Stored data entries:
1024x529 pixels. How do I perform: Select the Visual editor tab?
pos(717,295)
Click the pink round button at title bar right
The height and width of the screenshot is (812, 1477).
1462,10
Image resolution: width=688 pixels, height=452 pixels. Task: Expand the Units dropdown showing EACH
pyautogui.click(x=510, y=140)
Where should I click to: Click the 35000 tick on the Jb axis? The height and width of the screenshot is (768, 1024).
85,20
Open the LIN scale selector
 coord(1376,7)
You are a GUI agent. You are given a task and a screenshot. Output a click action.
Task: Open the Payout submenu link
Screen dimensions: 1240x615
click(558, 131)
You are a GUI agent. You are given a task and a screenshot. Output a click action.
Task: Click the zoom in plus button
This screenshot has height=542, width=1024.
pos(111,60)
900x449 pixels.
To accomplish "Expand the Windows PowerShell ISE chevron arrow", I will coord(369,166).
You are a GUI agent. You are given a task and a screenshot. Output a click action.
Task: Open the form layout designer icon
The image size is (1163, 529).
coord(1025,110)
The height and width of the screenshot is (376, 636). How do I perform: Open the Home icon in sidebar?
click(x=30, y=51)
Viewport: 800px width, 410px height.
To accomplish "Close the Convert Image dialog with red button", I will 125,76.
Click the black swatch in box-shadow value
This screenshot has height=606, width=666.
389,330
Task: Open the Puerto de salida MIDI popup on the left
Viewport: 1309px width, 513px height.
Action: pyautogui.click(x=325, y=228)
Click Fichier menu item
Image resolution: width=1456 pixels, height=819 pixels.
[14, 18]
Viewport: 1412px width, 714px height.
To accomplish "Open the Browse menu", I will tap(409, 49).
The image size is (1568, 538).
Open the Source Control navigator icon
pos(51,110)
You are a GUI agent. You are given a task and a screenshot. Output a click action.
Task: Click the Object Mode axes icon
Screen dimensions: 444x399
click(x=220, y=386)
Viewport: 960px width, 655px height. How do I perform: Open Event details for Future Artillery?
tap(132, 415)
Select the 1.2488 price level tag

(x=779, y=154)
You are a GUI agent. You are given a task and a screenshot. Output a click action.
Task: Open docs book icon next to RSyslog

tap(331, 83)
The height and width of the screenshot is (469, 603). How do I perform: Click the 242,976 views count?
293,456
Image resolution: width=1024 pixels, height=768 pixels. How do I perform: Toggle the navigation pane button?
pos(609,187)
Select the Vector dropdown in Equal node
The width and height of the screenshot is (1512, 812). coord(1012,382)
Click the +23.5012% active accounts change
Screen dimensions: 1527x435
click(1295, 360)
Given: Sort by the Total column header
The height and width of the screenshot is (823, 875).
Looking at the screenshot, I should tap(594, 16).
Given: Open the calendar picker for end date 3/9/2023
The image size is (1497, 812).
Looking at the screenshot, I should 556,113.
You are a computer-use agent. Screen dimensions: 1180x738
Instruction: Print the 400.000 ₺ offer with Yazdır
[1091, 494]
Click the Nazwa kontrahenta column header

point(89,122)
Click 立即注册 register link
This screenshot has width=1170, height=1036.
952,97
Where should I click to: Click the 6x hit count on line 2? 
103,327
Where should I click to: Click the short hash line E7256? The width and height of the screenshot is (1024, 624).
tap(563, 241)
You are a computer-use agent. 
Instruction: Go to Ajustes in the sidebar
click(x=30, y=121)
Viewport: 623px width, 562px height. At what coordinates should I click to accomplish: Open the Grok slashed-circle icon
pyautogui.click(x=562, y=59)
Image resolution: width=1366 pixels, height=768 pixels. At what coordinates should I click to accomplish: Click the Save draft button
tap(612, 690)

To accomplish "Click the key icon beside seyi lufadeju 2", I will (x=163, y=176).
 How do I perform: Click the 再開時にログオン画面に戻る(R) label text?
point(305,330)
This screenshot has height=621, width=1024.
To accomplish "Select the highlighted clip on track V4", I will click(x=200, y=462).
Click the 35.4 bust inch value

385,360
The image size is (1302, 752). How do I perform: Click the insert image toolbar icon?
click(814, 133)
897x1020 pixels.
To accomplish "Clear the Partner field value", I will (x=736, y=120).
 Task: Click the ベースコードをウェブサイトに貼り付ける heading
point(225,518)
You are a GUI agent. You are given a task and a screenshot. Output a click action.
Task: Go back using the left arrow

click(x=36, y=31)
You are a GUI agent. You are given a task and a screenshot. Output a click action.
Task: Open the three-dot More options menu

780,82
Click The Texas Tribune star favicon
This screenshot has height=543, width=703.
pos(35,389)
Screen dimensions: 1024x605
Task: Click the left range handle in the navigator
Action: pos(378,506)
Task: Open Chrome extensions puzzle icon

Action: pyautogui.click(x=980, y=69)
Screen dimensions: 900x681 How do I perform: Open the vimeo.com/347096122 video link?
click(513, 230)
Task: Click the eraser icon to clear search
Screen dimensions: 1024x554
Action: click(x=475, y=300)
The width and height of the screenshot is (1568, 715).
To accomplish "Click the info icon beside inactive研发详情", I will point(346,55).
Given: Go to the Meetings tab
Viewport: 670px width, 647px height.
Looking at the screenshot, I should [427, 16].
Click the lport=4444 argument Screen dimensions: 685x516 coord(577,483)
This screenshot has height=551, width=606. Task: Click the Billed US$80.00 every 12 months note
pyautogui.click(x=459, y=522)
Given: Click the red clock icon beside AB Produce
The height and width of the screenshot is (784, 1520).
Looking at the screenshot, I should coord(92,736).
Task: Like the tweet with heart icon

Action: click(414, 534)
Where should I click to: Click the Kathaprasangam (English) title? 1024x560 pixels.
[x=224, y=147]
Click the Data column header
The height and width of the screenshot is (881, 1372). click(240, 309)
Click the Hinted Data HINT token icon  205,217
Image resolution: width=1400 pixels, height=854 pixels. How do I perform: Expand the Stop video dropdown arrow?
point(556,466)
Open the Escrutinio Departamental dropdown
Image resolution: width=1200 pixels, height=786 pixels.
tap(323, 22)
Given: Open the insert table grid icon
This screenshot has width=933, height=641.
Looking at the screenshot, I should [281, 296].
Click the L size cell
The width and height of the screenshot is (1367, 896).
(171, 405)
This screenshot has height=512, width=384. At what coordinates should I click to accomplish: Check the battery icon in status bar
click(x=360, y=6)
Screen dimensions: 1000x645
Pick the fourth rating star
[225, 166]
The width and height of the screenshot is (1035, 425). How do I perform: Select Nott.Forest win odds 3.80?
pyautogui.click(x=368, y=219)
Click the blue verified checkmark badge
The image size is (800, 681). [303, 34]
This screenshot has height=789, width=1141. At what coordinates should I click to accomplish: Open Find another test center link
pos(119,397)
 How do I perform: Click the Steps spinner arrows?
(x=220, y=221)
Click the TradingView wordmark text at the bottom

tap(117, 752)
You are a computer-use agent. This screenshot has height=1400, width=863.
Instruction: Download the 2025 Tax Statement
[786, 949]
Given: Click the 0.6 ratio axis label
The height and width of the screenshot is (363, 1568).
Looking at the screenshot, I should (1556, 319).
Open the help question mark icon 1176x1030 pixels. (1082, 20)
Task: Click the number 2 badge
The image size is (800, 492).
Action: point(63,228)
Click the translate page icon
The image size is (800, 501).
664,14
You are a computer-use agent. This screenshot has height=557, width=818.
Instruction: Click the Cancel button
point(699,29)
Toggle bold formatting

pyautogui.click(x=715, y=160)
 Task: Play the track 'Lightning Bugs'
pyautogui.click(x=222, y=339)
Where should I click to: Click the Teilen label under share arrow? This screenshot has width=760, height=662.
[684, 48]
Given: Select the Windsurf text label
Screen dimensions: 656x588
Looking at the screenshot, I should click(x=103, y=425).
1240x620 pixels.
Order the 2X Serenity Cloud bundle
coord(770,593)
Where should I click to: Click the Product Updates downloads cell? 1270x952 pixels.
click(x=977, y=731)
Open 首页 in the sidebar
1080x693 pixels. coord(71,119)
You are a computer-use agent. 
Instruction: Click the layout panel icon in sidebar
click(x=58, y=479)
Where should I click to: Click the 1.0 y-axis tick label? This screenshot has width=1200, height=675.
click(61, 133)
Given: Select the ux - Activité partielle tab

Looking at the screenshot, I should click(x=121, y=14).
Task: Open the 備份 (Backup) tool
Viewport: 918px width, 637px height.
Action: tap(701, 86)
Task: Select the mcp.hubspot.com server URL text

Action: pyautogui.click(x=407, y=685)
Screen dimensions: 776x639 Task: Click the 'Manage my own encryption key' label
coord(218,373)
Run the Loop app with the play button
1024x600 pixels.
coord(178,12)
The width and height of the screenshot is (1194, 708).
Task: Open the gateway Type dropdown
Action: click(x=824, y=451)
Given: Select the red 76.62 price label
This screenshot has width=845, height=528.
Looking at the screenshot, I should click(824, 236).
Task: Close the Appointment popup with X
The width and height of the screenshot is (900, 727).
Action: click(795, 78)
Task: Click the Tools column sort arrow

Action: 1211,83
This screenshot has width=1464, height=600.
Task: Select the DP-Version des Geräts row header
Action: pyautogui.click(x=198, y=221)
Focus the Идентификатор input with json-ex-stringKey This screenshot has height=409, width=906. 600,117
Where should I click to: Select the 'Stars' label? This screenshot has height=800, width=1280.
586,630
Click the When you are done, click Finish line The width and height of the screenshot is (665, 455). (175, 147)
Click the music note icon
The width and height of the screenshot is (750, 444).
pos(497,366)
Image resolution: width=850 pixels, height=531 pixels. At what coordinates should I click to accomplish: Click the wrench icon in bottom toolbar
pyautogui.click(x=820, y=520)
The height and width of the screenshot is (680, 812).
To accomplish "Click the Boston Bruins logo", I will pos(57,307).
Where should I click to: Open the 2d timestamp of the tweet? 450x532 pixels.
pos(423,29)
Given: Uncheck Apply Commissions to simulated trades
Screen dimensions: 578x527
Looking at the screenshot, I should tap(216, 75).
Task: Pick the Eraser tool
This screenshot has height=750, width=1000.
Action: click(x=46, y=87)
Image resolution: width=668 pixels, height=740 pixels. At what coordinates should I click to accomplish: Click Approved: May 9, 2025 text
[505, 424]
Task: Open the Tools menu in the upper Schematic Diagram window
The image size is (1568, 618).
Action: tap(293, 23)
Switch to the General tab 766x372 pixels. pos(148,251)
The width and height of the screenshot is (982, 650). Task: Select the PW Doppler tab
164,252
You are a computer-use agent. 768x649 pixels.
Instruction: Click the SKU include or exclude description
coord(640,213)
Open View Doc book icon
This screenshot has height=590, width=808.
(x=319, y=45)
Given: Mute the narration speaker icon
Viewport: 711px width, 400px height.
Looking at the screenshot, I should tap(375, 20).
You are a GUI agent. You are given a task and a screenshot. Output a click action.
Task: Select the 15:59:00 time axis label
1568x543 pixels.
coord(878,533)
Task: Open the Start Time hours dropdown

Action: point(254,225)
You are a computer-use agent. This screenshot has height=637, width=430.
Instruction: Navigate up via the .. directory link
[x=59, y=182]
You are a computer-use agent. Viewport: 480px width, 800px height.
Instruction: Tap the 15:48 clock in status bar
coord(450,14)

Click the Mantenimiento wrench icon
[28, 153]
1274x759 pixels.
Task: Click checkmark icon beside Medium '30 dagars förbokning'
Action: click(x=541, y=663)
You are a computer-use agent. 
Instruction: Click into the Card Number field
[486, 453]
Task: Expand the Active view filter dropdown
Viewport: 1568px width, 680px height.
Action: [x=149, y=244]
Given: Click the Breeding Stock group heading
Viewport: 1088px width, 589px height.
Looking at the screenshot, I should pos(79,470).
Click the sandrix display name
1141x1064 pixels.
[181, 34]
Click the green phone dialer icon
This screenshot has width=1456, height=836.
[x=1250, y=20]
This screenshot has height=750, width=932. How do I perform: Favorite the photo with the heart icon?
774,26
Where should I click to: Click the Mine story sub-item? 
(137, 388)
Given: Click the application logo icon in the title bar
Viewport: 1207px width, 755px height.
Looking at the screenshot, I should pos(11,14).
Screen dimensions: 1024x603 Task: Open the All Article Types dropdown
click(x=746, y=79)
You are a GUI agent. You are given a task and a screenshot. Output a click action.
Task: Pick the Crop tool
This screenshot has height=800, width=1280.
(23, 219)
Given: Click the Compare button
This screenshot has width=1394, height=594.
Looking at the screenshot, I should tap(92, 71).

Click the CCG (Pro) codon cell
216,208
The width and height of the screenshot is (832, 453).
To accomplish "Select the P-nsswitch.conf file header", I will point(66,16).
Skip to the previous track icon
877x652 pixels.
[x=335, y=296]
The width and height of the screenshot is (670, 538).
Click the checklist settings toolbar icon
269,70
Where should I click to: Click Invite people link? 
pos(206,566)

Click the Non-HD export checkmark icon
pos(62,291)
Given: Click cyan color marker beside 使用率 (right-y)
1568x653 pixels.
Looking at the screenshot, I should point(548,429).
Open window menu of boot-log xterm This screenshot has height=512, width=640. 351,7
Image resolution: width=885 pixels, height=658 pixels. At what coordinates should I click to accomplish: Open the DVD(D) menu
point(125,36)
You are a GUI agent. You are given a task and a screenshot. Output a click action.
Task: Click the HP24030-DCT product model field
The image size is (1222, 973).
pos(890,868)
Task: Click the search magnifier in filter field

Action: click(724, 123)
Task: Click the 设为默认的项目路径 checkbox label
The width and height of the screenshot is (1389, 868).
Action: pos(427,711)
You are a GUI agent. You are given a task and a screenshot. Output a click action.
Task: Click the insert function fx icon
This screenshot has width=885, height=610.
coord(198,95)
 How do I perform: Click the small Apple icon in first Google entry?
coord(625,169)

YOUR GOAL:
Word for word, restate the lines of the data above that fall between the line holding "Given: Go to the Meetings tab" and the line holding "Open the help", inclusive, and no other lines.

TASK RESULT:
Given: Go to the Meetings tab
Viewport: 670px width, 647px height.
Looking at the screenshot, I should [427, 16].
Click the lport=4444 argument Screen dimensions: 685x516 coord(577,483)
This screenshot has height=551, width=606. Task: Click the Billed US$80.00 every 12 months note
pyautogui.click(x=459, y=522)
Given: Click the red clock icon beside AB Produce
The height and width of the screenshot is (784, 1520).
Looking at the screenshot, I should coord(92,736).
Task: Like the tweet with heart icon

Action: click(414, 534)
Where should I click to: Click the Kathaprasangam (English) title? 1024x560 pixels.
[x=224, y=147]
Click the Data column header
The height and width of the screenshot is (881, 1372). click(240, 309)
Click the Hinted Data HINT token icon  205,217
Image resolution: width=1400 pixels, height=854 pixels. How do I perform: Expand the Stop video dropdown arrow?
point(556,466)
Open the Escrutinio Departamental dropdown
Image resolution: width=1200 pixels, height=786 pixels.
tap(323, 22)
Given: Open the insert table grid icon
This screenshot has width=933, height=641.
Looking at the screenshot, I should [281, 296].
Click the L size cell
The width and height of the screenshot is (1367, 896).
(171, 405)
This screenshot has height=512, width=384. At what coordinates should I click to accomplish: Check the battery icon in status bar
click(x=360, y=6)
Screen dimensions: 1000x645
Pick the fourth rating star
[225, 166]
The width and height of the screenshot is (1035, 425). How do I perform: Select Nott.Forest win odds 3.80?
pyautogui.click(x=368, y=219)
Click the blue verified checkmark badge
The image size is (800, 681). [303, 34]
This screenshot has height=789, width=1141. At what coordinates should I click to accomplish: Open Find another test center link
pos(119,397)
 How do I perform: Click the Steps spinner arrows?
(x=220, y=221)
Click the TradingView wordmark text at the bottom

tap(117, 752)
You are a computer-use agent. This screenshot has height=1400, width=863.
Instruction: Download the 2025 Tax Statement
[786, 949]
Given: Click the 0.6 ratio axis label
The height and width of the screenshot is (363, 1568).
Looking at the screenshot, I should (1556, 319).
Open the help question mark icon 1176x1030 pixels. (1082, 20)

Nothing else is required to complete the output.